I have seen a lot of content creators defend their Shein collaboration, or purchases by pointing to the fact that Shein is simply making fashion accessible to everybody, and that everybody deserves to feel pretty, which sounds nice. But no one is entitled to overconsuming, no one is entitled to buying outfits to only wear once, it was wrong when celebs did, and it is obviously also wrong now. Why is this a problem? Well during just the last two decades the production of clothing has doubled, today more than 100 billion pieces of clothes are being produced worldwide, however, the average amount of times a piece of clothing is being worn has dropped by 36%.
I think it is a highly misunderstood concept that we as consumers are entitled to buy whole new outfits, and whole new wardrobes whenever we feel like it. I realize that the overall sustainable fashion industry has issues in terms of affordability and size inclusivity, but sustainable fashion is more than supporting a sustainable brand, it has to do with how long we wear out clothes, how we maintain them, wash them, what materials we choose, what styles we pick, and how long we can make them last. Sustainable fashion also means mending, buying second-hand, and swapping clothing. While there are some people who have more options than others, I don’t think Shein is the solution to that issue either, and while many creators brush off criticism by saying that “there is no ethical consumption under capitalism”, I think they fail to realize how consumers have agency to choose who they support, at least to a reasonable degree. This mentality is often used to remove all responsibility from ourselves and seems to work like a get-out-of-jail-free card for overconsumption, of course, there are more ethical and sustainable ways of living, capitalism or not. I honestly think it is lazy. I also think this type of reasoning piggyback rides on very real issues in the garment industry, like asymmetrical accessibility and sizing, but instead of actually addressing them they become an alibi for showcasing 700 dollars’ worth of sponsored Shein pieces that you’re probably never going to get much wear out of.
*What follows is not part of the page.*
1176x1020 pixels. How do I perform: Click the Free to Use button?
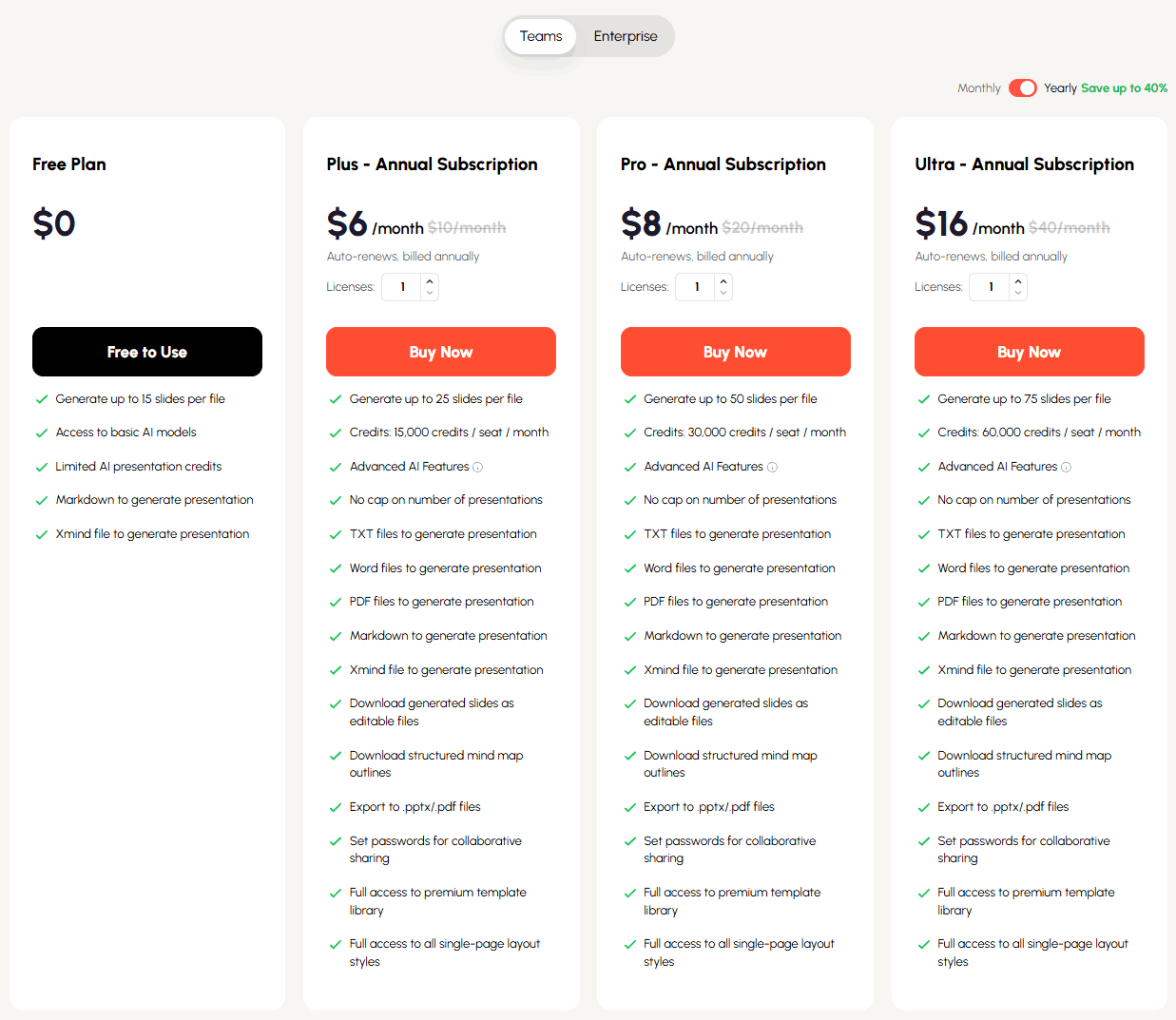(147, 352)
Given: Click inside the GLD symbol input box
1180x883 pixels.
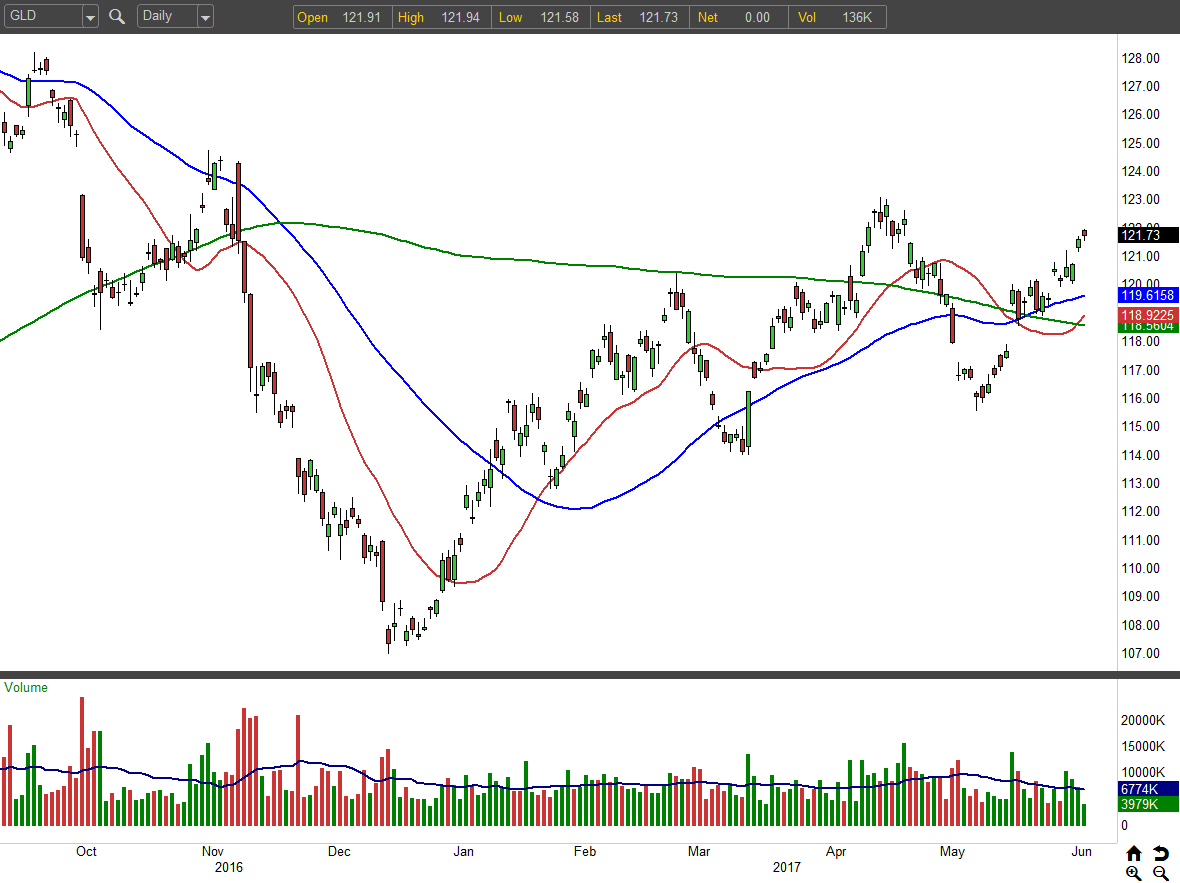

also check out: Eco Brands I Stand By // a list of sustainable fashion companies
I hope to see more accountability in this industry, and especially from a large platform like Shein, which so far has failed to address any of the issues in their supply chain, but a lot of this work also starts with consumers actually caring about it. So what we can do is buy less, only use what we need, we can be a tad more mindful of who we give our money to and what demand we are participating in. We can support organizations like Clean Clothes Campaign that fight for garment workers’ rights and we can stop supporting creators that encourage and celebrate overconsumption. Because frankly, resource waste is everybody’s business, and we’re all paying the price of those 700-dollar hauls.